◆ **To do**
The answer must consist of every line in the records that contains the word "View".

--- Task data ---

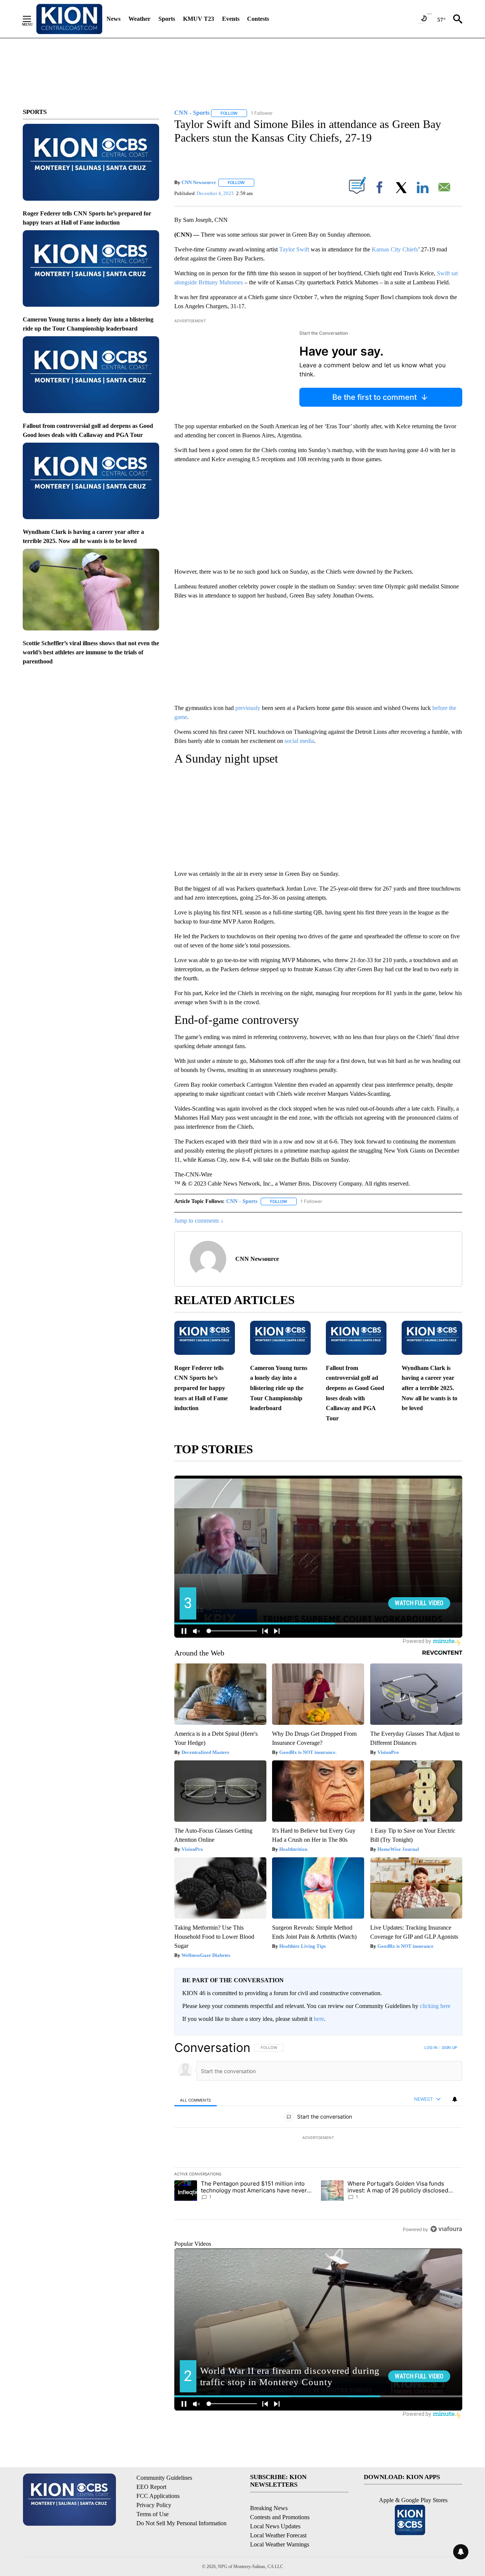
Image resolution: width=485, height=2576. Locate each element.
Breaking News (269, 2508)
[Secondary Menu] (32, 19)
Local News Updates (275, 2526)
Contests (258, 19)
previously (247, 708)
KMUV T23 (198, 19)
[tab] (195, 2099)
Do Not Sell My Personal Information (181, 2523)
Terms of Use (152, 2514)
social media (299, 741)
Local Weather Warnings (279, 2544)
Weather (139, 19)
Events (230, 19)
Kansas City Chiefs (395, 249)
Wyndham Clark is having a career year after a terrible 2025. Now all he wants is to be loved (429, 1388)
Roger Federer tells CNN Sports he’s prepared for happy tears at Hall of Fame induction (201, 1388)
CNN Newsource (198, 182)
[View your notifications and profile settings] (454, 2099)
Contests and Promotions (280, 2517)
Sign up (449, 2047)
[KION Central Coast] (69, 19)
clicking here (435, 2006)
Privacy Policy (153, 2505)
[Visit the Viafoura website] (446, 2229)
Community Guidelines (164, 2478)
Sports (166, 19)
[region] (318, 2138)
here (319, 2019)
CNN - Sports (241, 1201)
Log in (431, 2047)
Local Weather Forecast (278, 2535)
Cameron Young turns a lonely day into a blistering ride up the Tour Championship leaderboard (278, 1388)
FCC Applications (158, 2496)
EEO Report (151, 2487)
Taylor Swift (294, 249)
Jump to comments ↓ (199, 1220)
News (113, 19)
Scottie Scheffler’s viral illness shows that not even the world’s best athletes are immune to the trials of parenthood (91, 652)
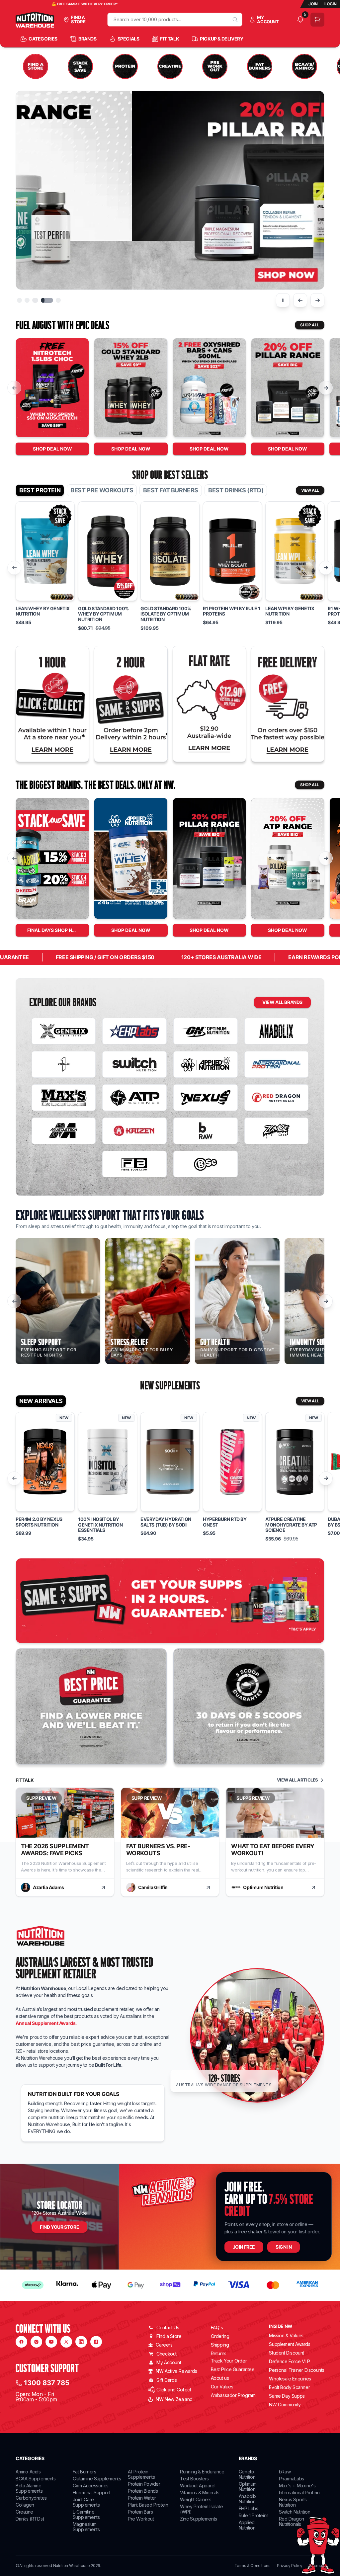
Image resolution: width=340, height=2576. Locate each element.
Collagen (25, 2505)
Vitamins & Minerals (199, 2492)
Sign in (284, 2247)
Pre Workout (141, 2519)
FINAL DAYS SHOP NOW (54, 930)
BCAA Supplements (36, 2478)
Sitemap (316, 2566)
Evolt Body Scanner (289, 2387)
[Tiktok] (96, 2342)
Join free (244, 2247)
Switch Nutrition (294, 2512)
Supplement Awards (289, 2344)
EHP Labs (248, 2508)
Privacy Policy (289, 2566)
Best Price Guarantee (233, 2369)
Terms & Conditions (252, 2566)
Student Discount (286, 2353)
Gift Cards (166, 2380)
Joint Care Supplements (86, 2502)
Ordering (220, 2336)
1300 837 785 (46, 2383)
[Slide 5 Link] (170, 190)
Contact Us (167, 2327)
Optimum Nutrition (248, 2486)
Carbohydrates (31, 2498)
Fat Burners (84, 2471)
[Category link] (35, 66)
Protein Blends (143, 2491)
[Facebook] (21, 2342)
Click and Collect (173, 2389)
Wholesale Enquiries (290, 2378)
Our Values (222, 2386)
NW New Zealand (174, 2399)
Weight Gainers (195, 2499)
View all (310, 490)
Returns (218, 2353)
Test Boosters (194, 2478)
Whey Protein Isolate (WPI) (201, 2509)
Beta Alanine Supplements (29, 2488)
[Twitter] (66, 2342)
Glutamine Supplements (97, 2478)
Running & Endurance (202, 2471)
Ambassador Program (233, 2395)
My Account (168, 2362)
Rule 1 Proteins (254, 2515)
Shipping (220, 2345)
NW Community (284, 2404)
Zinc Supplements (198, 2519)
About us (220, 2378)
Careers (164, 2345)
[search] (234, 20)
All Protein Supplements (141, 2474)
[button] (19, 300)
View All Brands (282, 1002)
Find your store (59, 2227)
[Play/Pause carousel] (283, 300)
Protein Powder (144, 2484)
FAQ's (217, 2327)
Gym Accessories (91, 2485)
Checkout (166, 2354)
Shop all (309, 324)
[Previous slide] (300, 300)
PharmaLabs (291, 2478)
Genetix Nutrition (247, 2474)
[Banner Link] (170, 1600)
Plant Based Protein (148, 2505)
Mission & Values (286, 2335)
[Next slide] (317, 300)
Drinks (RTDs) (30, 2519)
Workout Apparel (197, 2485)
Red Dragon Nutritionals (291, 2521)
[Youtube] (51, 2342)
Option (28, 578)
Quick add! (45, 599)
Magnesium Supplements (86, 2526)
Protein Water (142, 2498)
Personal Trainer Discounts (296, 2370)
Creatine (24, 2512)
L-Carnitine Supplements (86, 2514)
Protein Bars (140, 2512)
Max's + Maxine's (297, 2485)
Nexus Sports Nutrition (293, 2502)
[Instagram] (36, 2342)
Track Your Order (229, 2361)
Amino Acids (28, 2471)
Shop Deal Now (52, 449)
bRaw (285, 2471)
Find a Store (168, 2336)
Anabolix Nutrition (248, 2498)
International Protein (299, 2492)
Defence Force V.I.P (289, 2361)
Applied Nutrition (247, 2525)
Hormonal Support (92, 2492)
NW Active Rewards (176, 2371)
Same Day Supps (286, 2396)
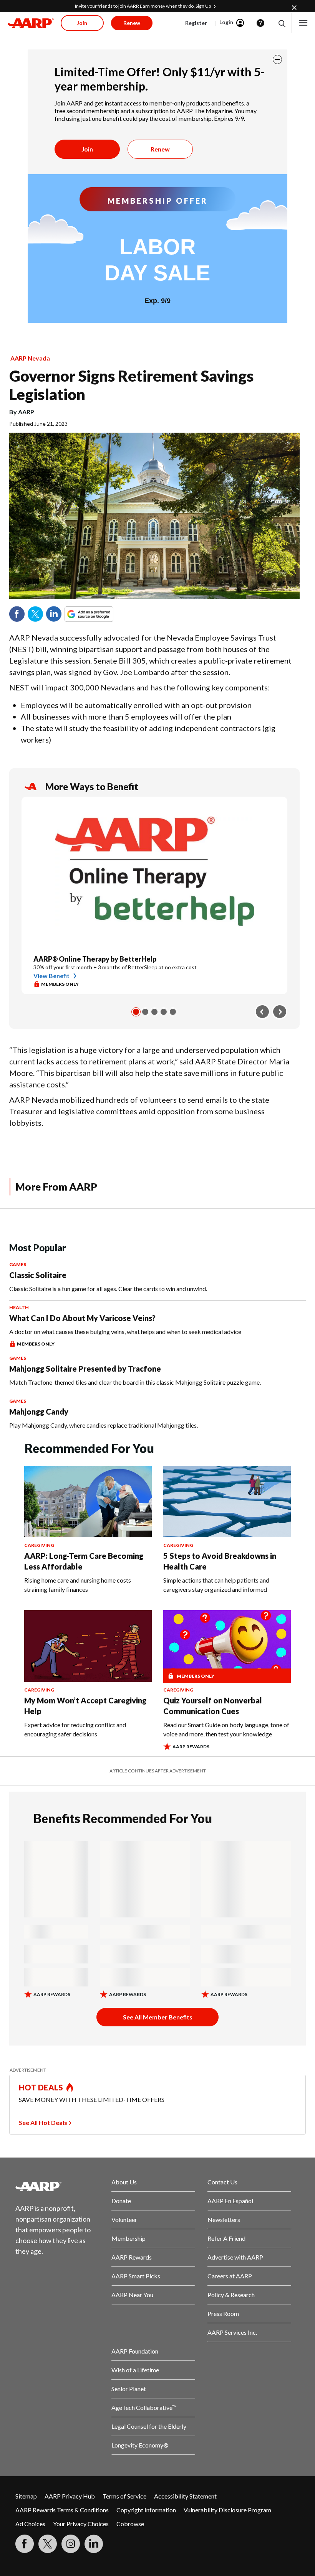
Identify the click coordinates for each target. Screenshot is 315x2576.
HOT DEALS (41, 2087)
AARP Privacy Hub (70, 2496)
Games (17, 1264)
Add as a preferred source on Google (103, 614)
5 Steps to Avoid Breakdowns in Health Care (219, 1561)
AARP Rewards (131, 2257)
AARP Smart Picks (135, 2276)
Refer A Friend (226, 2238)
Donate (121, 2200)
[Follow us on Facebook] (24, 2544)
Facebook (17, 614)
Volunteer (124, 2219)
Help (260, 23)
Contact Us (222, 2182)
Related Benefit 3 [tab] (154, 1011)
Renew (160, 149)
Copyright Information (146, 2509)
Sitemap (26, 2496)
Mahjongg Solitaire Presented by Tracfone (85, 1368)
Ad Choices (30, 2523)
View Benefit (51, 975)
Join (87, 149)
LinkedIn (53, 614)
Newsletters (223, 2219)
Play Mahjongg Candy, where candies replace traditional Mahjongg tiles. (103, 1425)
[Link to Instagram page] (70, 2544)
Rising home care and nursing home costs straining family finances (77, 1584)
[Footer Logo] (57, 2186)
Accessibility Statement (185, 2496)
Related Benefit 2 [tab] (145, 1011)
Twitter (35, 614)
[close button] (277, 59)
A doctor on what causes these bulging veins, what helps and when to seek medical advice (125, 1331)
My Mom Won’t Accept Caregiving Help (85, 1706)
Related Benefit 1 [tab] (136, 1011)
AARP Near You (132, 2294)
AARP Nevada (30, 358)
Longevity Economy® (140, 2445)
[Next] (279, 1012)
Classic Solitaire (37, 1275)
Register (196, 23)
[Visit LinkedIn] (94, 2544)
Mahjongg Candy (38, 1411)
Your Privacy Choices (81, 2523)
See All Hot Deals (43, 2122)
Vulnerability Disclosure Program (227, 2509)
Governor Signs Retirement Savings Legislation (131, 385)
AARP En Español (230, 2200)
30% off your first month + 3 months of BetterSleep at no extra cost (115, 967)
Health (19, 1307)
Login (226, 22)
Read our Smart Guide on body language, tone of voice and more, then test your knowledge (226, 1729)
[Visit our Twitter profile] (47, 2544)
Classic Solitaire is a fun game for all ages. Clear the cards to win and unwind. (108, 1288)
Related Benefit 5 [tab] (172, 1011)
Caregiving (39, 1545)
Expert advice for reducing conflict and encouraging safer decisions (75, 1729)
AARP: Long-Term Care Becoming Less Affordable (83, 1561)
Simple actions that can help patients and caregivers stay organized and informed (216, 1584)
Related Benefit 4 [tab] (163, 1011)
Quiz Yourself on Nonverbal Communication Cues (212, 1706)
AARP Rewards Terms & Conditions (62, 2509)
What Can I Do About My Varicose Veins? (82, 1318)
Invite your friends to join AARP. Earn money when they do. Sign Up (143, 6)
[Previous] (262, 1012)
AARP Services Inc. (232, 2332)
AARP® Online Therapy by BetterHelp (94, 959)
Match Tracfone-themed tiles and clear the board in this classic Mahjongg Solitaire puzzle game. (135, 1382)
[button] (281, 23)
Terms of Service (124, 2496)
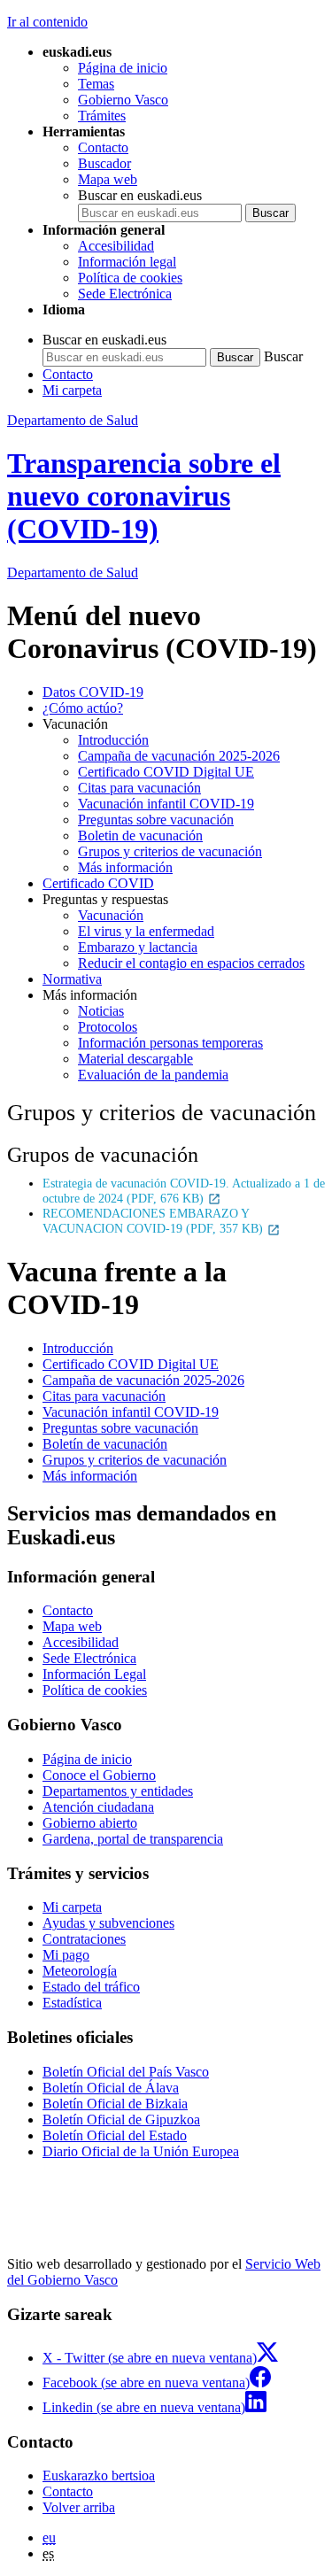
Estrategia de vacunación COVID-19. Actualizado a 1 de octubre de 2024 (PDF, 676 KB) (183, 1190)
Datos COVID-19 (92, 692)
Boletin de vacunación (140, 835)
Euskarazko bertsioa (98, 2475)
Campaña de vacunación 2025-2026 (179, 755)
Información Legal (94, 1674)
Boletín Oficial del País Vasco (125, 2071)
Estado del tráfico (91, 1986)
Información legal (127, 261)
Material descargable (135, 1058)
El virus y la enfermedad (146, 931)
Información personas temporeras (170, 1042)
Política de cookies (130, 277)
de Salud (72, 572)
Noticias (101, 1010)
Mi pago (65, 1954)
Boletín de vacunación (104, 1443)
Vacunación (110, 915)
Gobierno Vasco (123, 99)
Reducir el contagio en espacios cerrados (191, 963)
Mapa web (107, 179)
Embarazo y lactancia (137, 947)
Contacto (103, 147)
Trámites (102, 115)
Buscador (104, 163)
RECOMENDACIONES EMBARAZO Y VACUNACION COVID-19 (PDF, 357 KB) (154, 1220)
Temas (96, 83)
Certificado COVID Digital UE (166, 771)
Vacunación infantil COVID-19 (166, 803)
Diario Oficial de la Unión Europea (140, 2151)
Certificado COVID (98, 883)
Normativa (72, 978)
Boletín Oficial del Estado (114, 2135)
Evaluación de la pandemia (153, 1074)
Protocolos (107, 1026)
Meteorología (79, 1970)
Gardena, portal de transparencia (132, 1838)
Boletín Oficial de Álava (110, 2087)
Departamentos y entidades (117, 1791)
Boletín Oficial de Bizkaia (115, 2103)
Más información (125, 867)
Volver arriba (78, 2507)
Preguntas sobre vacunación (156, 819)
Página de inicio (122, 67)
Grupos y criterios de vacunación (170, 851)
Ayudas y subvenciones (108, 1922)
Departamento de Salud (72, 420)
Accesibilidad (116, 245)
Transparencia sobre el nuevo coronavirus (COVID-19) (144, 496)
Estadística (72, 2002)
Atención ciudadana (98, 1806)
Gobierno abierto (89, 1822)
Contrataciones (84, 1938)
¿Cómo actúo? (82, 708)
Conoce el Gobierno (99, 1775)
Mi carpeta (72, 390)
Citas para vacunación (139, 787)
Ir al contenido (47, 21)
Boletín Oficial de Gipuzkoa (121, 2119)
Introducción (113, 739)
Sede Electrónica (125, 293)
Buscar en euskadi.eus (140, 195)
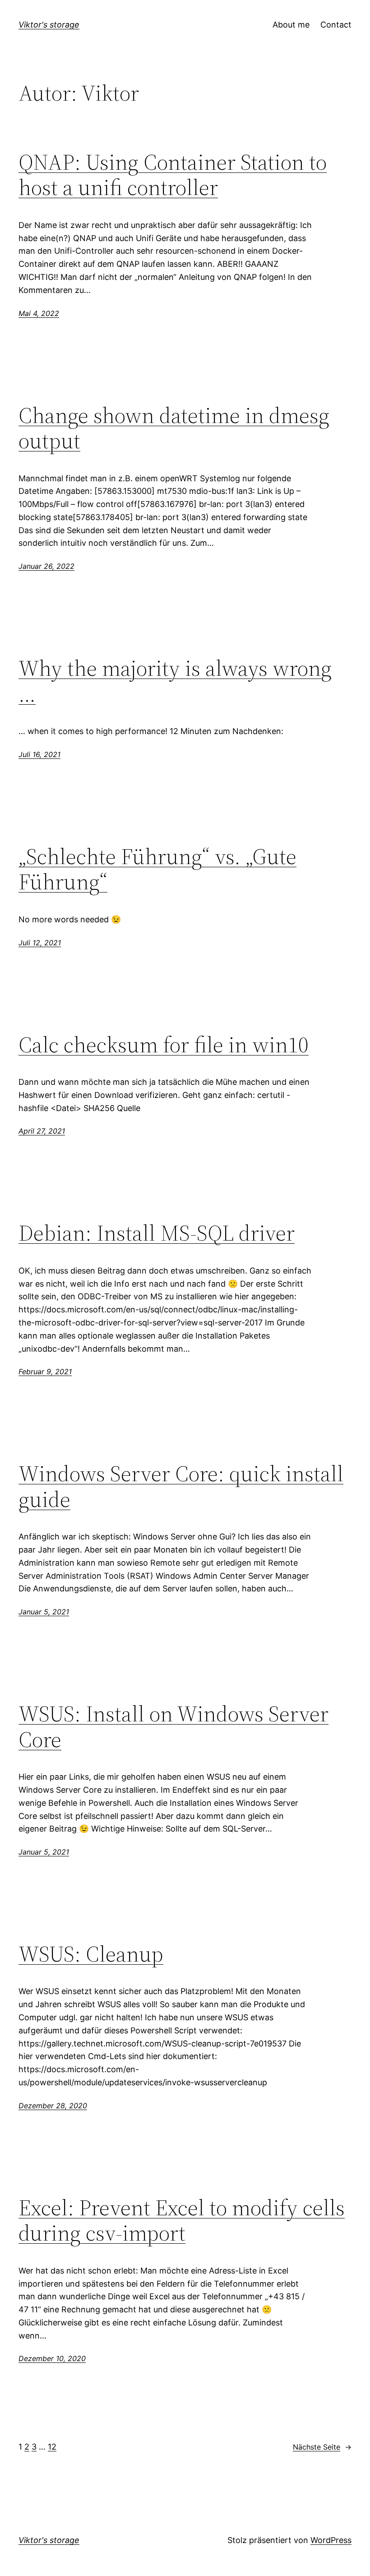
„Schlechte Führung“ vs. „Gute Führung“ (157, 869)
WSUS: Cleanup (90, 1954)
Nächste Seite (322, 2446)
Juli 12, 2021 (39, 942)
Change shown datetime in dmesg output (173, 428)
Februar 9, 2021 (45, 1371)
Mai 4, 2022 (38, 313)
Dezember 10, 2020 (52, 2358)
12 (52, 2446)
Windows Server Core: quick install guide (180, 1486)
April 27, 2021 (41, 1130)
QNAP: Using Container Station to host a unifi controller (172, 174)
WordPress (331, 2540)
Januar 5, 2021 (43, 1611)
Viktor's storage (48, 24)
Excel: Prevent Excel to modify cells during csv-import (181, 2220)
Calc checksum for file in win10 (163, 1045)
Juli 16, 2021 (39, 754)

---

◆ **Solution to this task**
[View your notifications and profile settings] (454, 2099)
View all (310, 490)
View All Brands (282, 1002)
View Benefit (51, 975)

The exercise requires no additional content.